WHAT THIS EXERCISE ASKS:
• A. According to the interview excerpt, how many episodes was the role originally supposed to last?
• B. Rewrite the interview excerpt starting at "Jennifer Bassey on" and ending at "twists. Absolutely heartrending.", changing "makeup" to "cosmetics".
• C. Translate this sentence from the interview excerpt into Spanish: "There's a lot of older women who don't wear makeup and I think this is one grandma who doesn't."
— START OF SOURCE —
The gracious actress spoke with me over the phone about her three episode experience, her prepartion for emotional scenes and what's in store for this week's episode, "Do You Believe in Magic."

Read on for excerpts from our Q&A…

Jennifer Bassey on Grey's Anatomy

So how did you come about Grey's Anatomy?

I went in with no makeup. I felt that's what the role should look like and I went in, and I guess I nailed it because it was supposed to be two episodes, and now it turned out to be three. They called and when I got onto set, the makeup artist from All My Children was on there and she said, "Oh, I'm gonna make you up." And I said, "I think they want me the way I did the audition, with no makeup." Everyone was saying how brave of you to do that, but it's not brave. There's a lot of older women who don't wear makeup and I think this is one grandma who doesn't.

It was an incredible time and the one [episode] coming up is really juicy with lots of interesting twists. Absolutely heartrending.

Was this a show you were advocating for or one your agent simply got for you?
— END OF SOURCE —
— START OF DATA SEGMENT —
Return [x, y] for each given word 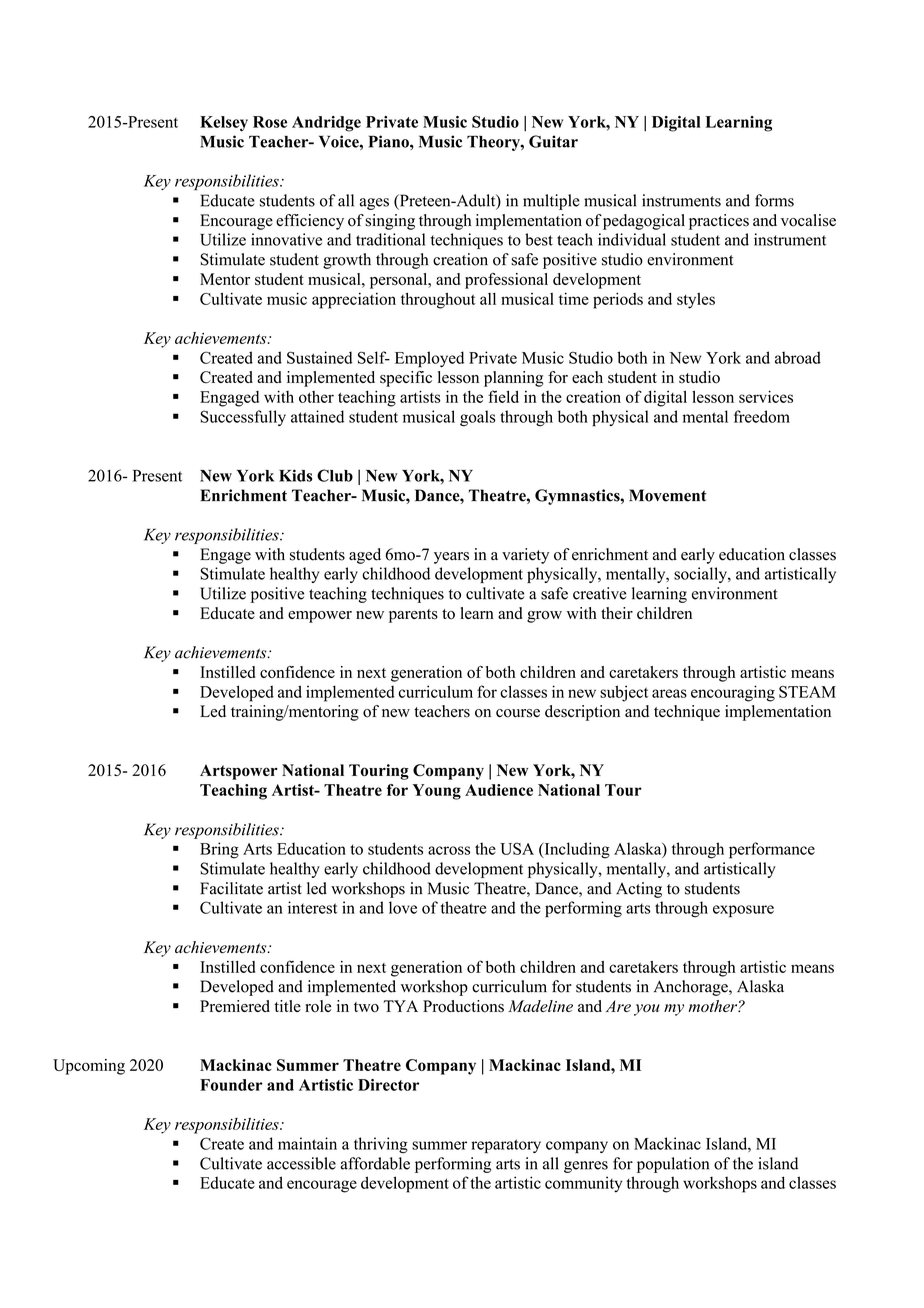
— END OF DATA SEGMENT —
SOLUTIONS TO THE TASKS:
• A. Two episodes.

• B.
Jennifer Bassey on Grey's Anatomy

So how did you come about Grey's Anatomy?

I went in with no cosmetics. I felt that's what the role should look like and I went in, and I guess I nailed it because it was supposed to be two episodes, and now it turned out to be three. They called and when I got onto set, the cosmetics artist from All My Children was on there and she said, "Oh, I'm gonna make you up." And I said, "I think they want me the way I did the audition, with no cosmetics." Everyone was saying how brave of you to do that, but it's not brave. There's a lot of older women who don't wear cosmetics and I think this is one grandma who doesn't.

It was an incredible time and the one [episode] coming up is really juicy with lots of interesting twists. Absolutely heartrending.

• C. Hay muchas mujeres mayores que no usan maquillaje y creo que esta es una abuela que no lo usa.